Radiant Heat Diagram

In a radiant floor heating system, warm water flows through tubes located underneath the floors. That warmth radiates up from the floors and warms everything it comes in contact with – including people.

Radiant systems are compatible under any type of floor covering – carpet, wood, slate, tile, linoleum, and even concrete.

The water in a radiant system has a capacity to transport energy 3,500 times greater than air, so it can heat (and even cool) using less energy than a forced-air system. This amounts to greater comfort at a lower thermostat setting, which provides lower energy bills. In fact, more people are comfortable with radiant floor heating at a lower thermostat setting than with forced-air heating at a higher thermostat setting.

A radiant heating system works in zones, allowing different areas of a home to heat at different temperatures. This allows typically chilly rooms, such as bathrooms, basements and entryways, to receive more heat when needed. At the same time, rooms with less traffic, such as a den or formal dining room, can be set to a lower thermostat setting, making the system even more energy-efficient.

Forced Air vs. Radiant

Forced Air vs. Radiant

With a forced air system, all the heat ends up at the ceiling. Lower parts of the room will be warm near the registers, or cold near the returns. A radiant system keeps heat at the bottom of the room (where the people are).

 

Radiant Cooling

Radiant cooling has gained recent popularity in Europe because it offers the potential to reduce cooling energy consumption and peak cooling loads. The system not only offers comfort with great energy efficiency, it also allows for downsizing or eliminating individual air conditioning units.

Much like a radiant heating system, the radiant cooling system maintains comfortable temperatures by circulating a water-and-glycol solution through crosslinked polyethylene tubing that is installed under the floor.

In a radiant heating application, the energy moves away from the heated surface toward the cooler area to warm objects and people in an area. A radiant cooling system is simply the opposite. The energy moves toward the cooled surface from the warmer area, surrounding people with a cooler, comfortable temperature.

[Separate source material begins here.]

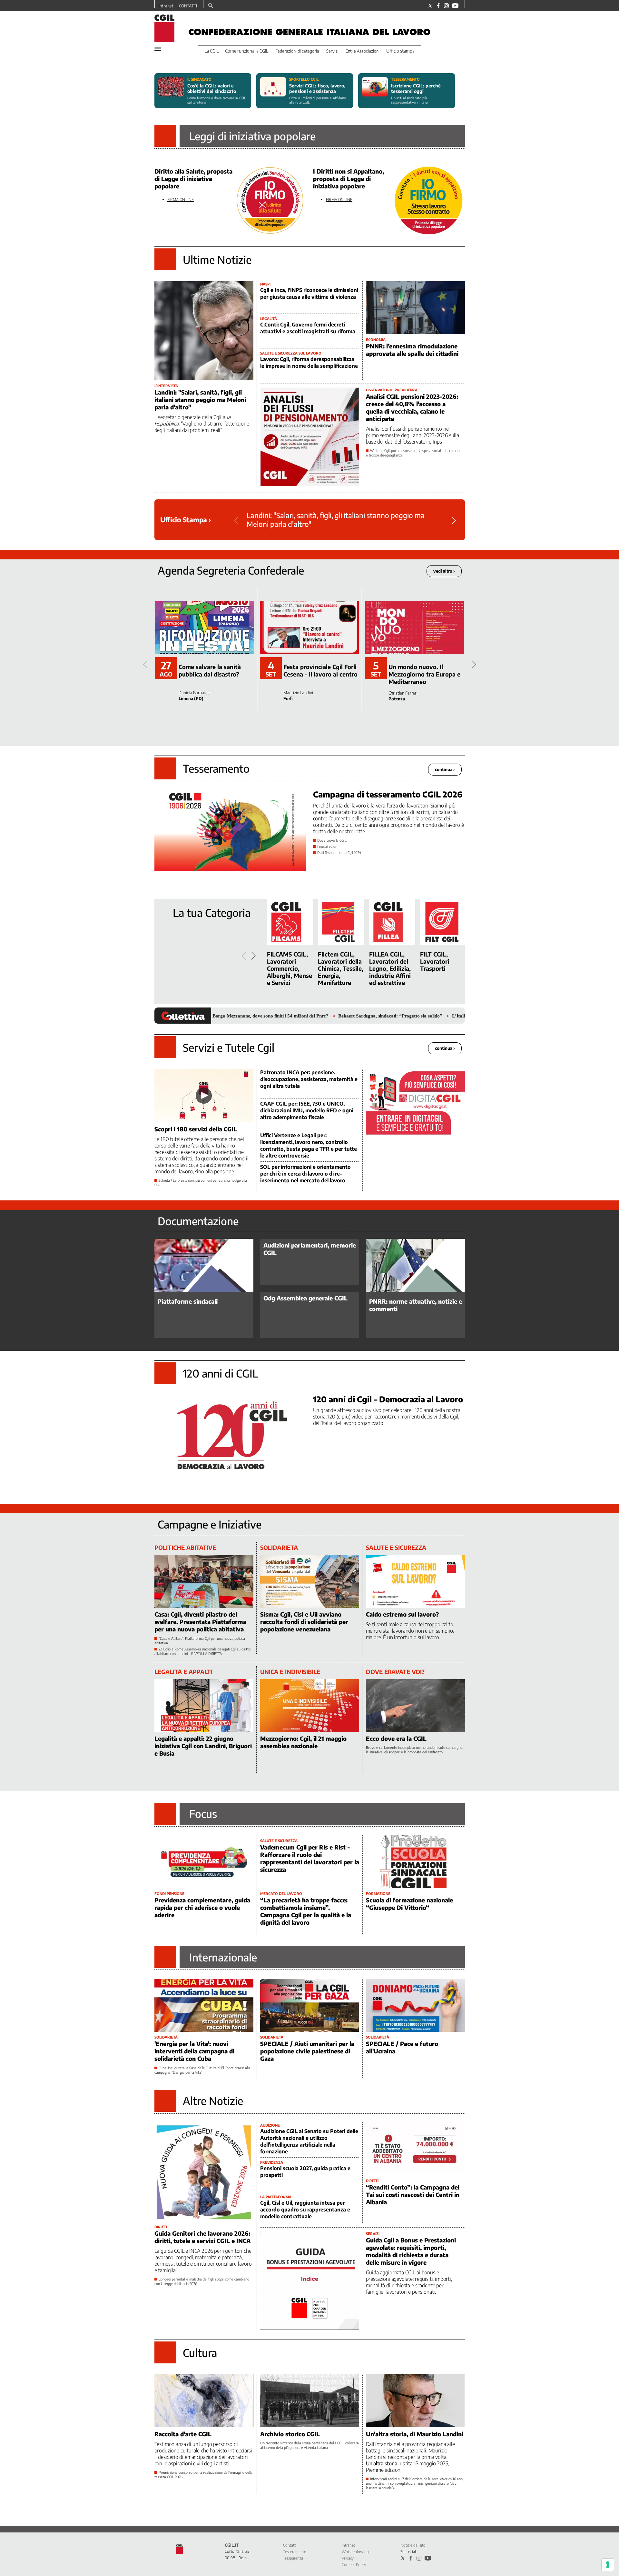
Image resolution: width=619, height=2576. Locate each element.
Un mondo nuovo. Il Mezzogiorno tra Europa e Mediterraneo (424, 674)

A radiant cooling system provides several options for offering ultimate comfort while also providing energy efficiency. For example, one radiant system can both heat and cool, and in some climates in North America, the system may do both throughout the day. Some designs can even transport heat from one side of the building to the other. And because radiant surfaces are often cooled only a few degrees below the desired indoor air temperature, there are many opportunities for innovative cooling sources such as night fluid cooling, ground-coupled hydronic loops and indirect evaporative cooling.

Snow & Ice Melting

Traditional methods of snow removal, such as shoveling and salting are costly, messy, and labour-intensive. But Uponor offers a superior alternative with the Uponor snow-melting system. In the Uponor snow-melting system warm water circulates through durable crosslinked polyethylene (PEX) tubing embedded in concrete, turf, asphalt, or sandbed. The warmth from the water warms the surface to a temperature that melts snow and ice on contact.

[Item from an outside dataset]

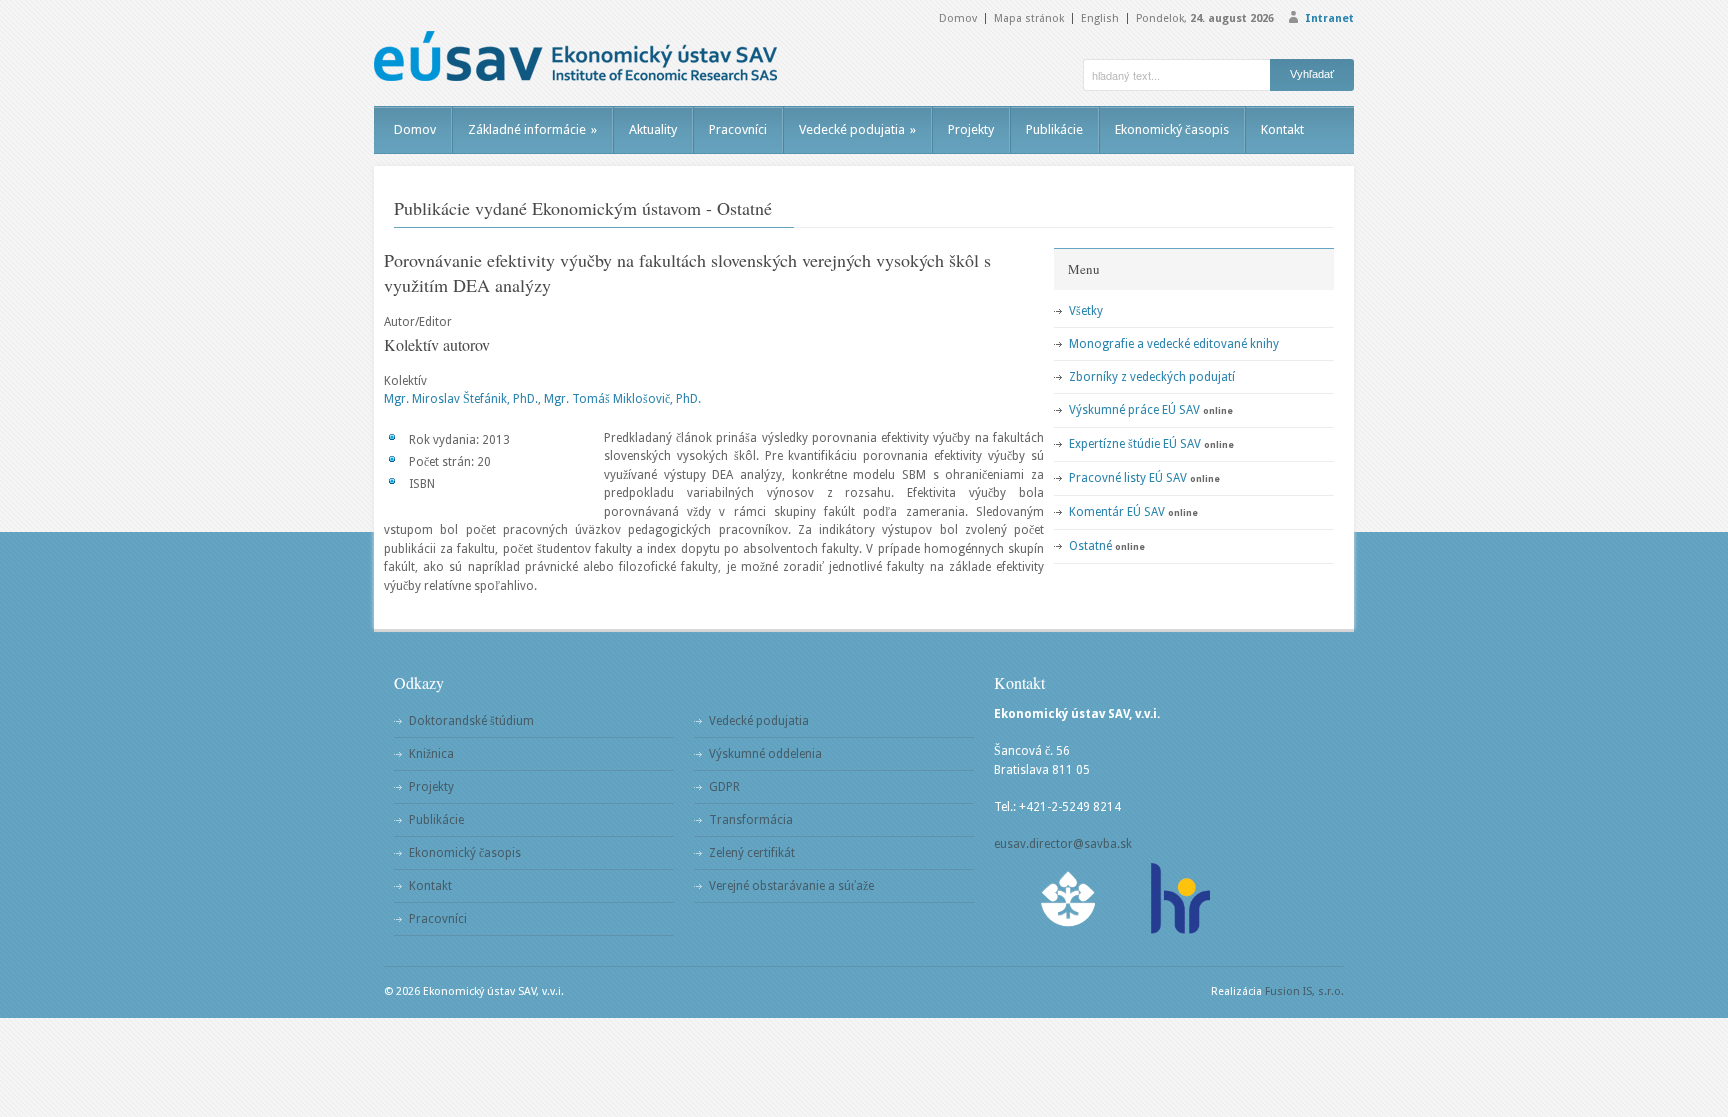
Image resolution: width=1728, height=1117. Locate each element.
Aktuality (653, 129)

Snow and Ice Melt systems help lower maintenance costs and reduce the liability associated with slippery walk-ways. Damage to concrete and asphalt is reduced or eliminated. Damage to building entrances is also eliminated since no water, salt or ice melt chemicals are tracked in.

Ice Melting System

 

Why Uponor?

A true pioneer in the field, Uponor first unveiled crosslinked polyethylene tubing for potable water systems in the late 1960s. Thus, before others had entered the market, Uponor had thousands of feet of PEX-a working trouble-free in real-world installations. With 12 billion feet of Uponor PEX-a now installed worldwide, it has become the trusted solution for plumbing and heating systems for residential and commercial buildings, and multi-purpose plumbing and fire sprinkler systems for one- and two-family homes. Designed, installed and operated properly, Uponor PEX-a systems will last as long as the structures they inhabit.